Dampak Langsung di Pasar Global

Pengumuman tarif tembaga langsung mengguncang pasar komoditas global. Harga tembaga melonjak 13,12% dalam sehari—kenaikan harian tertinggi sejak 1989—mencapai level rekor baru. Para analis menilai lonjakan ini sebagai reaksi pasar terhadap kekhawatiran pasokan dan spekulasi meningkatnya permintaan domestik di AS.

Saham perusahaan tambang besar seperti Freeport-McMoRan, yang memiliki operasi di Amerika Serikat dan sejumlah negara lain, tercatat naik 5% karena investor memperkirakan perusahaan domestik akan mendapat keuntungan besar dari kebijakan ini.

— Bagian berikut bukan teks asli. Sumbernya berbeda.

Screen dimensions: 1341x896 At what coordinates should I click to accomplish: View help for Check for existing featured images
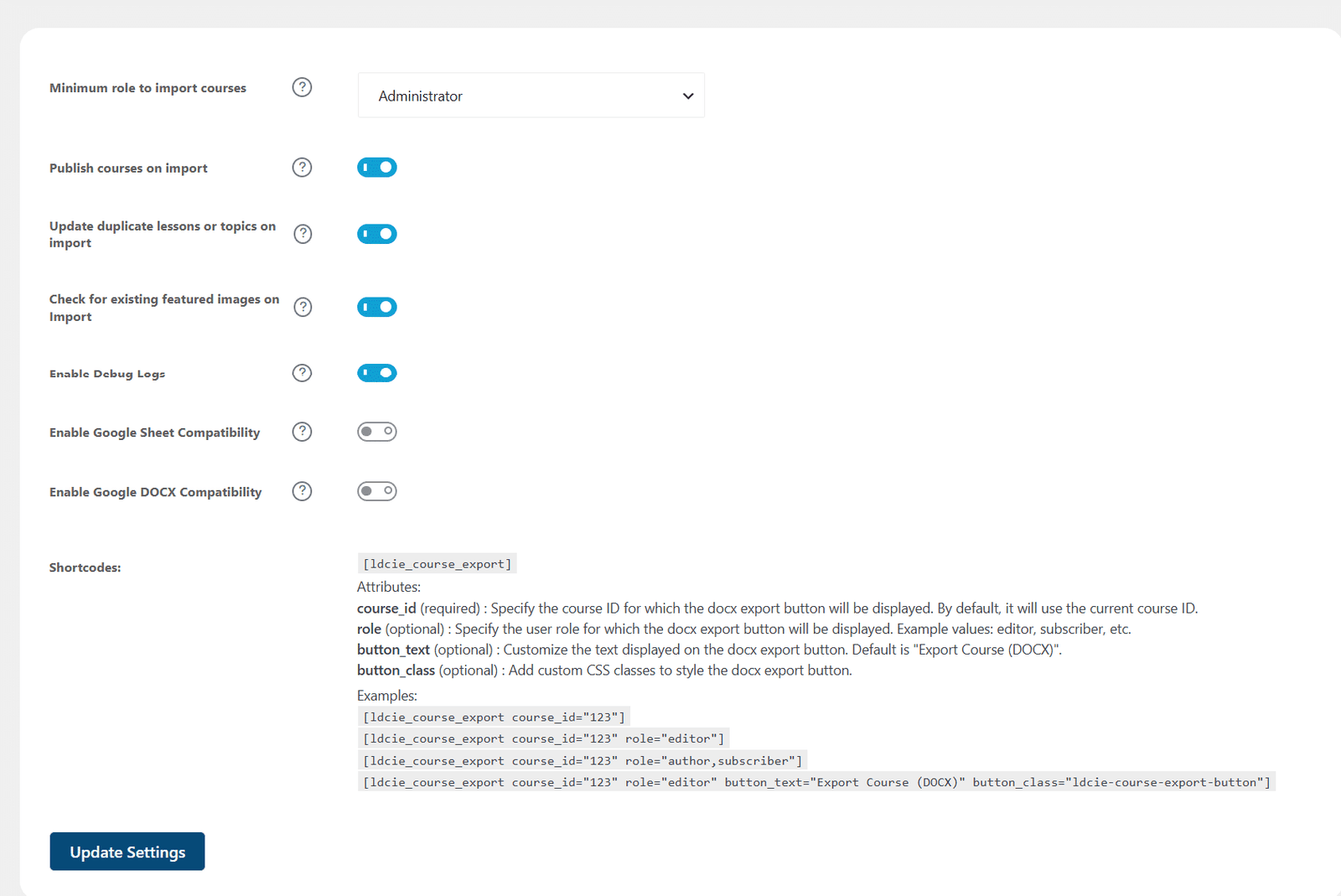click(x=303, y=307)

Amerika Serikat Sangat Bergantung pada Impor Tembaga

Menurut data dari Survei Geologi AS (USGS), tembaga adalah logam industri paling vital ketiga setelah besi dan aluminium. AS diketahui mengimpor hampir 50% dari total kebutuhan tembaga nasionalnya, dengan Chili menjadi pemasok terbesar, diikuti oleh Peru dan Kanada.

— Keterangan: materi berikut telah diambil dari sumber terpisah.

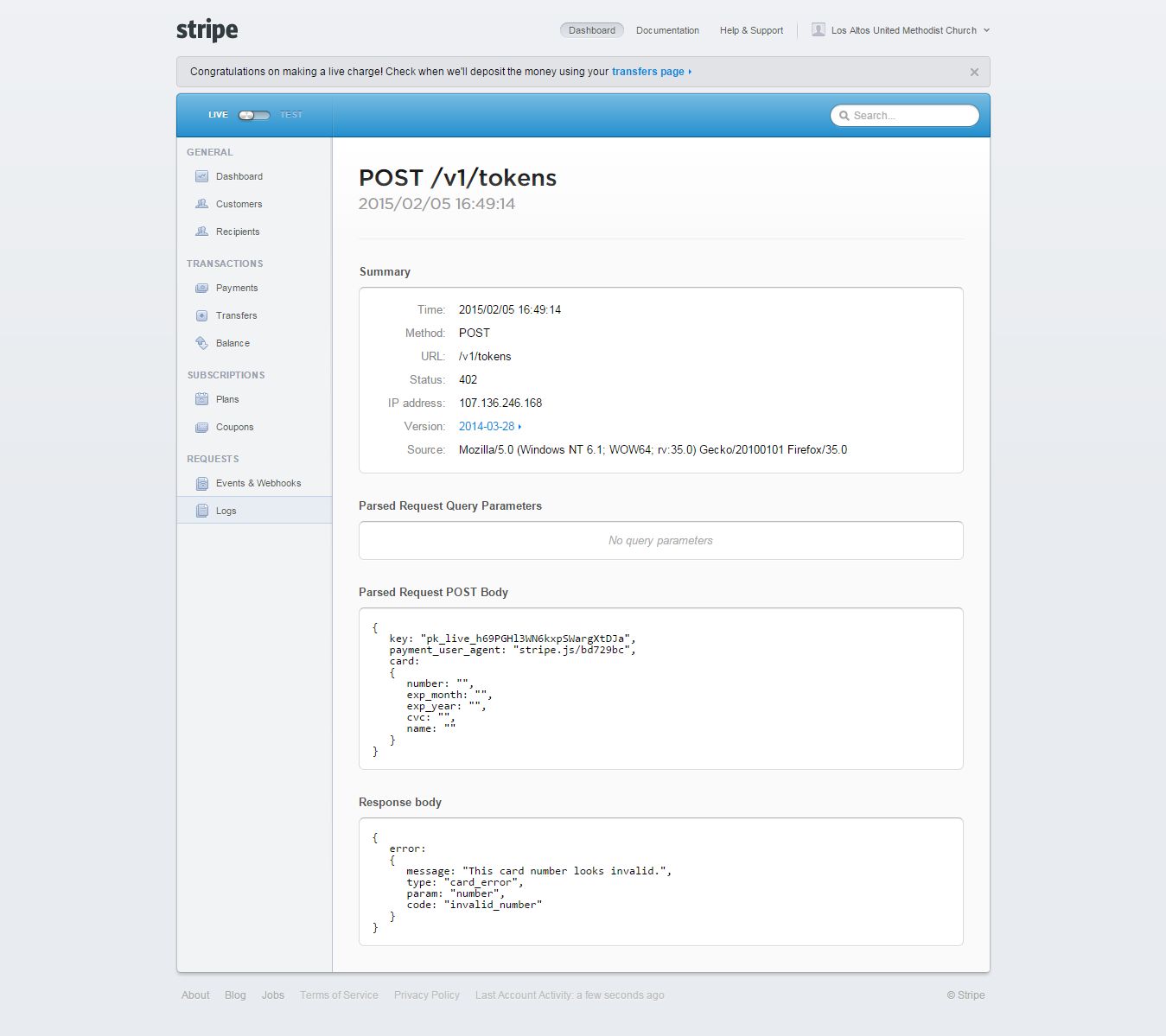
Task: Open the Privacy Policy footer link
Action: [426, 995]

Langkah Trump ini juga didasarkan pada laporan penyelidikan yang dilakukan Departemen Perdagangan AS sejak Februari 2025, yang menilai bahwa impor tembaga dapat membahayakan keamanan nasional jika tidak dikendalikan. Menteri Perdagangan Howard Lutnick menyatakan bahwa penyelidikan tersebut telah rampung, dan hasilnya mendukung langkah proteksionis tersebut.

“Ide dasarnya adalah untuk membawa kembali produksi tembaga ke dalam negeri,” kata Lutnick dalam wawancara dengan CNBC.

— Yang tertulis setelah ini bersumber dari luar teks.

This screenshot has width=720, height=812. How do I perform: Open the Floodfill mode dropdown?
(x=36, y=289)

Reaksi Global dan Potensi Retaliasi

Sejumlah negara eksportir tembaga seperti Chili dan Peru langsung menyuarakan kekhawatiran mereka. Menteri Perdagangan Chili, Claudia Sanhueza, mengatakan pihaknya sedang mempertimbangkan langkah hukum melalui Organisasi Perdagangan Dunia (WTO) karena menganggap tarif ini sebagai bentuk proteksionisme yang berlebihan dan merugikan mitra dagang.

Uni Eropa pun menyatakan keprihatinan atas sinyal Trump yang akan mengenakan tarif hingga 200% terhadap produk farmasi dan semikonduktor, mengingat banyak perusahaan Eropa yang mengekspor barang-barang tersebut ke pasar AS.

Pro dan Kontra di Dalam Negeri

Kebijakan tarif Trump mendapat dukungan dari kalangan industri dan kelompok pekerja dalam negeri yang selama ini mengeluhkan ketergantungan AS pada rantai pasok global. Namun, banyak ekonom memperingatkan bahwa tarif tinggi bisa menyebabkan lonjakan harga bahan baku dan produk akhir, sehingga berpotensi menaikkan inflasi domestik.

“Dengan menaikkan tarif tembaga, biaya untuk sektor konstruksi, otomotif, dan elektronik bisa ikut naik. Ini bisa berdampak negatif bagi konsumen AS dalam jangka menengah,” kata Jennifer Harris, ekonom dari Brookings Institution.

Apa Selanjutnya?

Trump diperkirakan akan mengumumkan rincian lebih lanjut dalam beberapa minggu ke depan, termasuk daftar produk yang akan terkena tarif 200% dan jadwal implementasinya. Banyak pengamat memperkirakan ini adalah bagian dari strategi “America First 2.0” yang menargetkan kemandirian industri nasional sebagai pilar kebijakan ekonomi selama masa jabatan keduanya.

Sementara itu, pelaku pasar dan negara-negara mitra dagang tengah bersiap menghadapi gelombang baru kebijakan proteksionis dari Washington yang dapat memicu ketegangan dagang global serupa dengan yang terjadi pada 2018–2019.